Source excerpt:

═══

Here we consider an expansion around the
chiral limit $m_u=m_d=0$, whereas the  strange quark
mass  is kept at its physical value. We ignore isospin breaking effects and
put $m_u=m_d=\hat{m}$. The
effective lagrangian is expressed in terms of the pion field $U$ and of the
quark mass matrix $\chi$,
           \bea
{\cal L}_{\mbox{\tiny{eff}}}          = {\cal L}_2(U,\chi) + \hbar {\cal
         L}_4(U,\chi) + \hbar^2 {\cal L}_6(U,\chi) + \cdots \co\nonumber
         \eea
where ${\cal L}_n$ contains $m_1$ derivatives of the pion field and
$m_2$
powers of the quark mass matrix, with $m_1+2m_2=n$.
Given ${\cal L}_{\mbox{\tiny{eff}}}$, it is straightforward to expand the
$S$--matrix elements in powers of $\hbar$. This procedure automatically
generates the series (\ref{expansiona}), viz.,
 $A=A_2+\hbar A_4 +\hbar^2 A_6+\ldots.$ The
 leading--order term $A_2$ has been evaluated by Weinberg
\cite{weinpipi}, whereas the next--to--leading order correction $A_4$ was
presented in
\cite{glpl}.
The calculation of $A_6$ requires the
evaluation of two--loop graphs with ${\cal L}_2$, one--loop graphs with one
vertex from  ${\cal L}_4$, and tree graphs generated by
${\cal L}_2 + {\cal L}_4 + {\cal L}_6$. Details of this calculation
will be presented elsewhere. In particular, we refer the reader for the
explicit  expressions of $ {\cal L}_{2,4}$ and of ${\cal L}_6$ to Ref.
\cite{glann} and Ref. \cite{scherer}, respectively.

═══

Collected data:
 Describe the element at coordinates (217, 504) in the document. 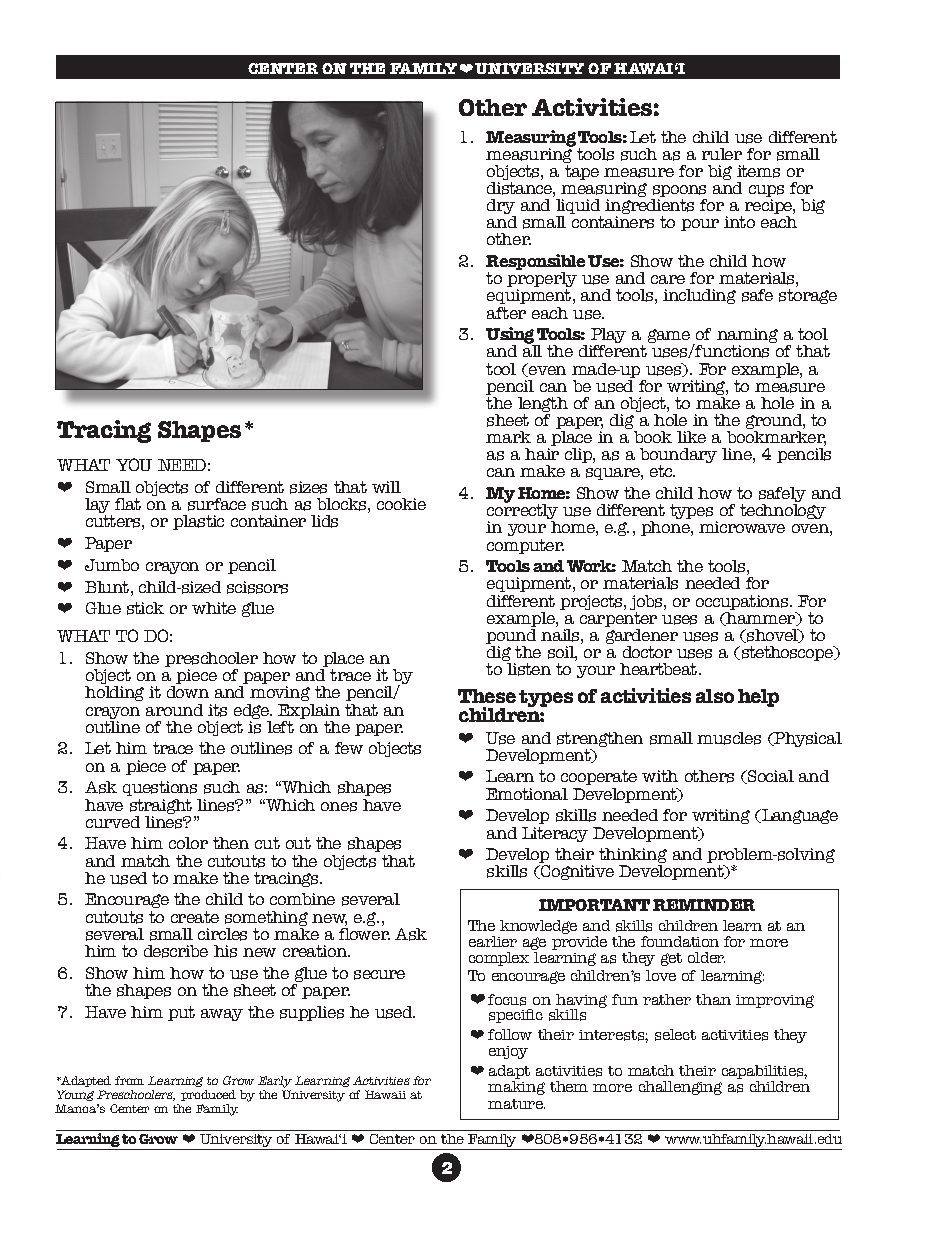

═══

Tasks to carry out:
**a)** In the excerpt on the pion effective Lagrangian, who evaluated the leading-order term $A_2$?
**b)** Carry on the excerpt on the pion effective Lagrangian beyond its final sentence.

Answers to the problems:
**a)** Weinberg evaluated it.

**b)**
\vspace{.5cm}

\noindent
3. We use the notation
\bea
&&\langle \pi^d(p_4)\pi^c(p_3)\;\mbox{out}|\pi^a(p_1) \pi^b(p_2)\;\mbox{in}
\rangle =
\langle \pi^d(p_4)\pi^c(p_3)\;\mbox{in}|\pi^a(p_1) \pi^b(p_2)\;\mbox{in}\ra \nn
&&\hspace{3cm}+i
(2\pi)^4\delta^{4}(P_f-P_i)\left\{\delta^{ab}\delta^{cd}A(s,t,u)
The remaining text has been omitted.